There were 39 households, of which 38.5% had children under the age of 18 living with them, 41.0% were married couples living together, 23.1% had a female householder with no husband present, 7.7% had a male householder with no wife present, and 28.2% were non-families. 23.1% of all households were made up of individuals, and 12.9% had someone living alone who was 65 years of age or older. The average household size was 2.56 and the average family size was 2.93.

The median age in the town was 32 years. 32% of residents were under the age of 18; 7% were between the ages of 18 and 24; 29% were from 25 to 44; 18% were from 45 to 64; and 14% were 65 years of age or older. The gender makeup of the town was 51.0% male and 49.0% female.

===2000 census===
As of the census of 2000, there were 81 people, 30 households, and 21 families living in the town. The population density was 935.6 PD/sqmi. There were 31 housing units at an average density of 358.1 /sqmi. The racial makeup of the town was 96.30% White and 3.70% Asian.

There were 30 households, out of which 36.7% had children under the age of 18 living with them, 70.0% were married couples living together, 3.3% had a female householder with no husband present, and 26.7% were non-families. 26.7% of all households were made up of individuals, and 6.7% had someone living alone who was 65 years of age or older. The average household size was 2.70 and the average family size was 3.32.

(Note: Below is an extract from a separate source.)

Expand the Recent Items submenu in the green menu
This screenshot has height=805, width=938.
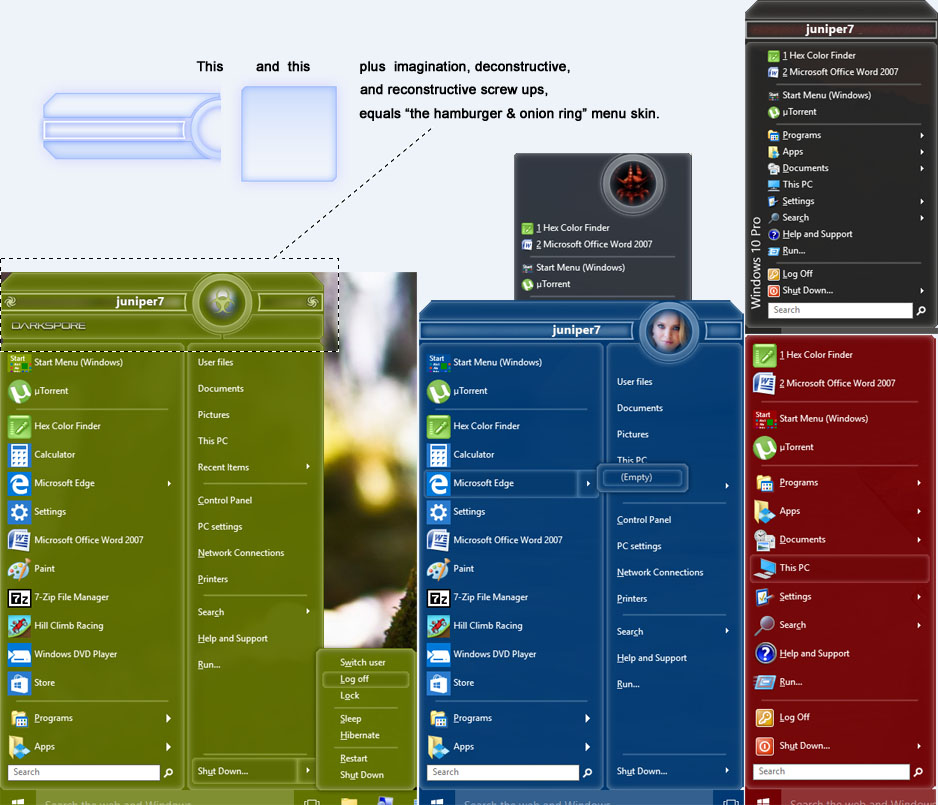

In the town, the population was spread out, with 30.9% under the age of 18, 3.7% from 18 to 24, 34.6% from 25 to 44, 17.3% from 45 to 64, and 13.6% who were 65 years of age or older. The median age was 32 years. For every 100 females, there were 97.6 males. For every 100 females age 18 and over, there were 115.4 males.

The median income for a household in the town was $40,625, and the median income for a family was $50,313. Males had a median income of $36,458 versus $35,625 for females. The per capita income for the town was $15,993. There were no families and 6.6% of the population living below the poverty line, including no under eighteens and 30.8% of those over 64.